The 35-year-old replaced Denmark’s legendary Paul Elvstrom as the Games’ most decorated sailor after triumphing on home waters in front of thousands of supporters in Weymouth.

Ainslie faced fierce resistance throughout the week from Elvstrom’s countryman Jonas Hogh-Christensen, although he managed to finish ahead of the Dane in this afternoon’s medal race to increase his Olympic haul to four golds and a silver.

Hogh-Christensen came into the medal race with a two-point advantage over Ainslie, ahead of whom he finished in seven of the 10 opening series contests.

The British sailor knew he needed to finish ahead of the Dane if he was to win gold, but could not afford to sail him down the fleet as that would give Holland’s Pieter-Jan Postma a chance of winning gold.

That said, Ainslie was like a hunter tracking his prey as they awaited the start of the race.

The home favourite did not get off to the best of starts, though, and he failed to control Hogh-Christensen as the fleet separated heading up towards the first mark.

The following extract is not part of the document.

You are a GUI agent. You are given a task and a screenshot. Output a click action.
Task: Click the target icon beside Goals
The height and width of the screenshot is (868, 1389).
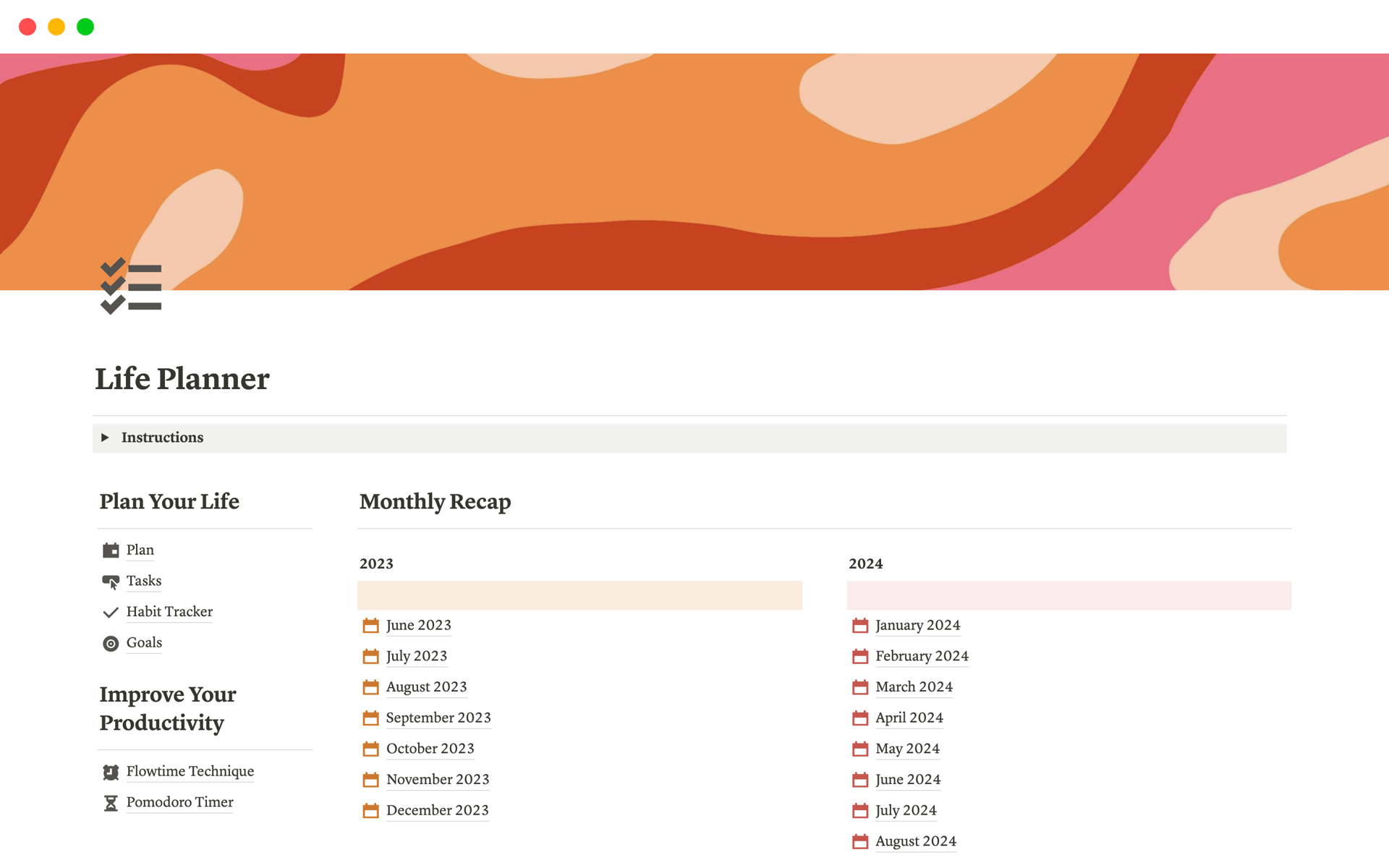(111, 644)
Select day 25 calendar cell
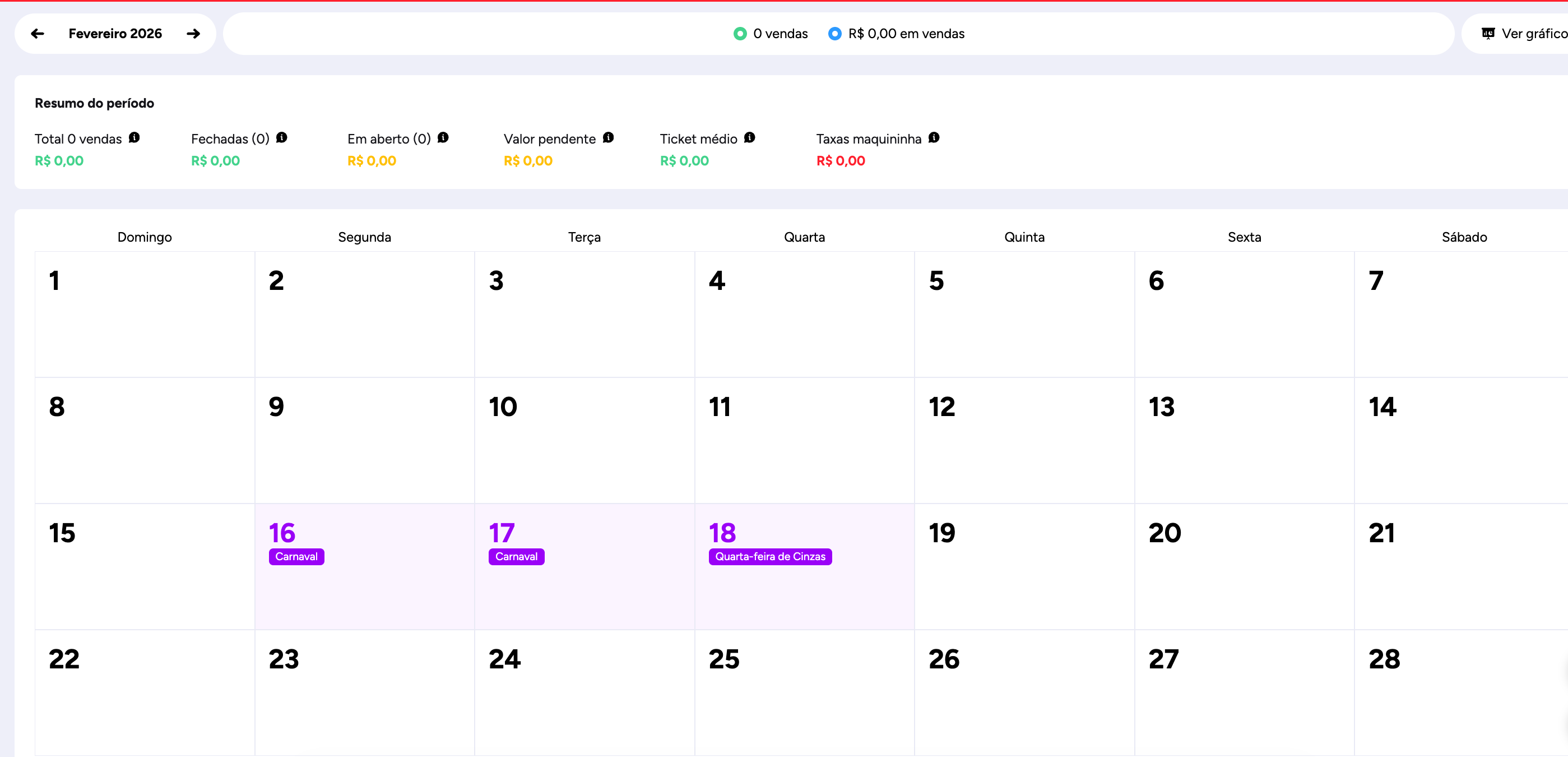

However, Ainslie rounded the top-mark in fifth – gold medal-winning position - with the Dane 17 seconds behind in ninth.

The Macclesfield-born sailor had a great first downwind leg rounding the second mark just behind race leader Jonathan Lobert of France.

Hogh-Christensen rounded seventh and then went around the third mark in 10th, with Ainslie just a place ahead as he began to match race the Dane as Postma struggled.

The Brit was in control heading to the third mark and remained ahead of Hogh-Christensen, who attempted a breakaway on the last upwind leg.

The tactic did not work as Ainslie stayed ahead around the fifth mark, but the Briton was ninth and Postma had moved into second – positions that would have seen the Dutch sailor win gold.

However, attention from New Zealand’s Dan Slater put Postma off towards the sixth mark and he eventually finished fifth, while Ainslie came in ninth ahead of Hogh-Christensen to win gold in a medal race won by Lobert, who took bronze ahead of Postma.

"I am pretty speechless,'' Ainslie told BBC Sport. ``It has been a tough week.

“There was amazing competition, especially from Jonas Hogh-Christensen from Denmark, but this was the time to do it in front of a home crowd.

“I am just so glad for all the people that supported me over the years, all the people that came here to wave me on and all the people that have written in and supported us across the country.

“It has just been an amazing experience this Olympics and I can tell you that listening to a crowd like that makes a difference.”

Asked about his future and competing at the 2016 Olympics in Rio de Janeiro, he added: “You can never say never.

“I am not going to do a Steve Redgrave here, but I don’t think I could sail again.

“It is killing my body so I would be very surprised if you see me in Rio and this would be the best way to leave – on top, with a home Olympics. You’ll never beat that or get better than that.”